[Exercise requirements] Give back each entry verbatim.

Saved data entries
------------------------------------------------------------------------

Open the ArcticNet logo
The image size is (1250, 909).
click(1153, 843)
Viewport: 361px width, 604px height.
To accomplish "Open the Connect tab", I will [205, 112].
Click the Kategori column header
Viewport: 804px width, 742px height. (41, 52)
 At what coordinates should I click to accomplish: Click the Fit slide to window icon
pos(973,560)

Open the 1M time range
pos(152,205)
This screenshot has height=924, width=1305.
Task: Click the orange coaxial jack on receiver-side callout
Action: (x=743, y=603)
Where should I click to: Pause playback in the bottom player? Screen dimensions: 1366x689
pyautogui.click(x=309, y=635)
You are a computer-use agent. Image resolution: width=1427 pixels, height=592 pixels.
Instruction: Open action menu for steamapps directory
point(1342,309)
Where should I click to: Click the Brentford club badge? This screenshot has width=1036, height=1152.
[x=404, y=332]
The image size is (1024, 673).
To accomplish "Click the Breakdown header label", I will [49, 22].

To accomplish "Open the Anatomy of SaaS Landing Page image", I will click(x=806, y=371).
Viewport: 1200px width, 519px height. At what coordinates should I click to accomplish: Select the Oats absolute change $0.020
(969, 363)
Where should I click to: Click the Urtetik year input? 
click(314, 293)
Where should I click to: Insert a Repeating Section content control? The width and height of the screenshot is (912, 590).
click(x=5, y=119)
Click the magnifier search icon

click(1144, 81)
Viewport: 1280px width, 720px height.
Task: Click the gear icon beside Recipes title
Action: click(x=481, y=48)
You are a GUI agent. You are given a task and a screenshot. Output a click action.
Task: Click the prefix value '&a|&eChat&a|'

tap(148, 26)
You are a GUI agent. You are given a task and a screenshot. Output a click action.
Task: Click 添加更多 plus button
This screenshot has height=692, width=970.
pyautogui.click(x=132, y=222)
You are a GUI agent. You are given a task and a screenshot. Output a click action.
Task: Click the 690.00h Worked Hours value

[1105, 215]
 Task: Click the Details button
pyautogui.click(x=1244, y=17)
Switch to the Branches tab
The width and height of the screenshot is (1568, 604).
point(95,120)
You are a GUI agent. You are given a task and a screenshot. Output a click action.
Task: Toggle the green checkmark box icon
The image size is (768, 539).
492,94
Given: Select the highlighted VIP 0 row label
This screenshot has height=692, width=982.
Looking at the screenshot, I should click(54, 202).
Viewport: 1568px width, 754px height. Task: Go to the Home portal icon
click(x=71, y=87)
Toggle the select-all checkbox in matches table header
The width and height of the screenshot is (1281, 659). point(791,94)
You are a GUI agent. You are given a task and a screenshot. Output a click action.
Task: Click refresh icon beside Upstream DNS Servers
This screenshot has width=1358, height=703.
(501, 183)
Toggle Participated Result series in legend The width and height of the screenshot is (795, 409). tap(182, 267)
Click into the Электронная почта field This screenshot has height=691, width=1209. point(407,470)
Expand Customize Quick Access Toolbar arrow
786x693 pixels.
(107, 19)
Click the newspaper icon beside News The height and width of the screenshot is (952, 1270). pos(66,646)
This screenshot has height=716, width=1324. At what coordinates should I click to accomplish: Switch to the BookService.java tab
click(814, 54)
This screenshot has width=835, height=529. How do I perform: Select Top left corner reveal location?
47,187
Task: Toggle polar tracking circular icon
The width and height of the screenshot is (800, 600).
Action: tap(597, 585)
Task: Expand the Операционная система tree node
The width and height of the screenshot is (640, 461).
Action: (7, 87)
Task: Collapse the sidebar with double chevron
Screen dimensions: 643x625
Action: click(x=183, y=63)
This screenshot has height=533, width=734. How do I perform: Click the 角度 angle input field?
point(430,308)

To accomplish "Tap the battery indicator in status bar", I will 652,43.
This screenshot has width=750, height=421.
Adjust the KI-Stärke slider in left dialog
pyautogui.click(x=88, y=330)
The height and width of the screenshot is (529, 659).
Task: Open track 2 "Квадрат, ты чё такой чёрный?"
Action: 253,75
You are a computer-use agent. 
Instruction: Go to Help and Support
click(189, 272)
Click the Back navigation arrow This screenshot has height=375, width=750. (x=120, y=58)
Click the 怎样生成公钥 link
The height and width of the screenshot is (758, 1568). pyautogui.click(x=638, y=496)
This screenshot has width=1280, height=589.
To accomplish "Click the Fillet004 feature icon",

------------------------------------------------------------------------

[Output of the task]
Open the ArcticNet logo
The image size is (1250, 909).
click(1153, 843)
Viewport: 361px width, 604px height.
To accomplish "Open the Connect tab", I will [205, 112].
Click the Kategori column header
Viewport: 804px width, 742px height. (41, 52)
 At what coordinates should I click to accomplish: Click the Fit slide to window icon
pos(973,560)

Open the 1M time range
pos(152,205)
This screenshot has height=924, width=1305.
Task: Click the orange coaxial jack on receiver-side callout
Action: (x=743, y=603)
Where should I click to: Pause playback in the bottom player? Screen dimensions: 1366x689
pyautogui.click(x=309, y=635)
You are a computer-use agent. Image resolution: width=1427 pixels, height=592 pixels.
Instruction: Open action menu for steamapps directory
point(1342,309)
Where should I click to: Click the Brentford club badge? This screenshot has width=1036, height=1152.
[x=404, y=332]
The image size is (1024, 673).
To accomplish "Click the Breakdown header label", I will [49, 22].

To accomplish "Open the Anatomy of SaaS Landing Page image", I will click(x=806, y=371).
Viewport: 1200px width, 519px height. At what coordinates should I click to accomplish: Select the Oats absolute change $0.020
(969, 363)
Where should I click to: Click the Urtetik year input? 
click(314, 293)
Where should I click to: Insert a Repeating Section content control? The width and height of the screenshot is (912, 590).
click(x=5, y=119)
Click the magnifier search icon

click(1144, 81)
Viewport: 1280px width, 720px height.
Task: Click the gear icon beside Recipes title
Action: click(x=481, y=48)
You are a GUI agent. You are given a task and a screenshot. Output a click action.
Task: Click the prefix value '&a|&eChat&a|'

tap(148, 26)
You are a GUI agent. You are given a task and a screenshot. Output a click action.
Task: Click 添加更多 plus button
This screenshot has height=692, width=970.
pyautogui.click(x=132, y=222)
You are a GUI agent. You are given a task and a screenshot. Output a click action.
Task: Click the 690.00h Worked Hours value

[1105, 215]
 Task: Click the Details button
pyautogui.click(x=1244, y=17)
Switch to the Branches tab
The width and height of the screenshot is (1568, 604).
point(95,120)
You are a GUI agent. You are given a task and a screenshot. Output a click action.
Task: Toggle the green checkmark box icon
The image size is (768, 539).
492,94
Given: Select the highlighted VIP 0 row label
This screenshot has height=692, width=982.
Looking at the screenshot, I should click(54, 202).
Viewport: 1568px width, 754px height. Task: Go to the Home portal icon
click(x=71, y=87)
Toggle the select-all checkbox in matches table header
The width and height of the screenshot is (1281, 659). point(791,94)
You are a GUI agent. You are given a task and a screenshot. Output a click action.
Task: Click refresh icon beside Upstream DNS Servers
This screenshot has width=1358, height=703.
(501, 183)
Toggle Participated Result series in legend The width and height of the screenshot is (795, 409). tap(182, 267)
Click into the Электронная почта field This screenshot has height=691, width=1209. point(407,470)
Expand Customize Quick Access Toolbar arrow
786x693 pixels.
(107, 19)
Click the newspaper icon beside News The height and width of the screenshot is (952, 1270). pos(66,646)
This screenshot has height=716, width=1324. At what coordinates should I click to accomplish: Switch to the BookService.java tab
click(814, 54)
This screenshot has width=835, height=529. How do I perform: Select Top left corner reveal location?
47,187
Task: Toggle polar tracking circular icon
The width and height of the screenshot is (800, 600).
Action: tap(597, 585)
Task: Expand the Операционная система tree node
The width and height of the screenshot is (640, 461).
Action: (7, 87)
Task: Collapse the sidebar with double chevron
Screen dimensions: 643x625
Action: click(x=183, y=63)
This screenshot has height=533, width=734. How do I perform: Click the 角度 angle input field?
point(430,308)

To accomplish "Tap the battery indicator in status bar", I will 652,43.
This screenshot has width=750, height=421.
Adjust the KI-Stärke slider in left dialog
pyautogui.click(x=88, y=330)
The height and width of the screenshot is (529, 659).
Task: Open track 2 "Квадрат, ты чё такой чёрный?"
Action: 253,75
You are a computer-use agent. 
Instruction: Go to Help and Support
click(189, 272)
Click the Back navigation arrow This screenshot has height=375, width=750. (x=120, y=58)
Click the 怎样生成公钥 link
The height and width of the screenshot is (758, 1568). pyautogui.click(x=638, y=496)
This screenshot has width=1280, height=589.
To accomplish "Click the Fillet004 feature icon",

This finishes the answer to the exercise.